By September 2020, he was classed as a case of moderate acute malnutrition – an improved state but still a serious form of malnutrition that can impair a child’s physical and cognitive development. By early 2021, his health was full recovered and, to his parents’ great relief, was discharged from the program.
“When the doctor told me that my son had recovered I was relieved and very happy,” said Safiah. “At that moment, I wanted to hug my son tightly and now he laughs with me. Now, thank God that he is well, and I sleep at night a little bit.”
The threat to Sultan and his siblings remains, however. A critical shortage of funds means the U.N. World Food Programme can only provide the family with food assistance every two months instead of the usual one. Their meals of flour, dried beans, oil, sugar and salt last an average of four weeks.
Sultan also receives a peanut-based, ready-to-eat nutritional supplement bar, to make sure he doesn’t relapse and become malnourished again.
“If I have money, I start by buying food before anything else. Food such as vegetables, rice, fish,” explained Arafat. “I care about [my family] as much as I can, more than I care about myself.
Yemen today stands on the precipice, with six years of conflict taking a devastating toll on millions of people. A total 50,000 are facing famine-like conditions, with 5 million a mere step away from this worst-case scenario. A further 11 million people are facing crisis levels of hunger. In 2021, around half of all children under 5 in Yemen – 2.3 million – are projected to face acute malnutrition like Sultan.
The greatest concern Arafat and Safiah have is the health of their youngest and most vulnerable child. They want to be able to look ahead and take it for granted that Sultan will be assured of his next meal – and of his future.

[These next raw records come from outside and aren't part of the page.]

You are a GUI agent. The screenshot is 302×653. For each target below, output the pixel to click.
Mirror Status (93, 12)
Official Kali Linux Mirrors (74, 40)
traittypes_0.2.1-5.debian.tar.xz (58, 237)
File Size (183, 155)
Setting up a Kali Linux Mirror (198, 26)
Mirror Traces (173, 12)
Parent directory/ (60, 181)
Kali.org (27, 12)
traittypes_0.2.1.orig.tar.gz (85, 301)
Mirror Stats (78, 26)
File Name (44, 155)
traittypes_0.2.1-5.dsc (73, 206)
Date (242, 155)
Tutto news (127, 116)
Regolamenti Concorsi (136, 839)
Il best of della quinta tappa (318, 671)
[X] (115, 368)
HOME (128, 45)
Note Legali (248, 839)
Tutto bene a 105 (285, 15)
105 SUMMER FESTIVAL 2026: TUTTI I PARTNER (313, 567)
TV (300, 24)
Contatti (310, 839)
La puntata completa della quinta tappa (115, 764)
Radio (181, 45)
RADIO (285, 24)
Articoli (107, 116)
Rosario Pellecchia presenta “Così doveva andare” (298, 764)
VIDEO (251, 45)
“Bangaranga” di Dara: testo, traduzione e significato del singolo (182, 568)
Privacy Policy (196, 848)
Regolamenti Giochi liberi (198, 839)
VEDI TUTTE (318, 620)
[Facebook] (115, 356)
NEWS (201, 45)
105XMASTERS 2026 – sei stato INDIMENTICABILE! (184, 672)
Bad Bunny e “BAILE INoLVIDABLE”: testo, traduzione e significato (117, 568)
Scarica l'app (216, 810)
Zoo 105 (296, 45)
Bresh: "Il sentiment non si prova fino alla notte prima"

Safiah also worries for her children’s education and future prospects. Her own mother supported her through high school, and she hopes she can do the same for her children, who are now attending school again. Sultan will join them when he’s old enough.
“I studied and graduated from secondary school, but I wish that my children fulfil what I could not achieve,” she added. ”That is, they graduate and finish university and recompense us for the pain we have had.”
In 2019, famine was averted in Yemen thanks to humanitarian aid agencies and donors stepping up to meet the challenge. With enough support and resources, we can prevent it again.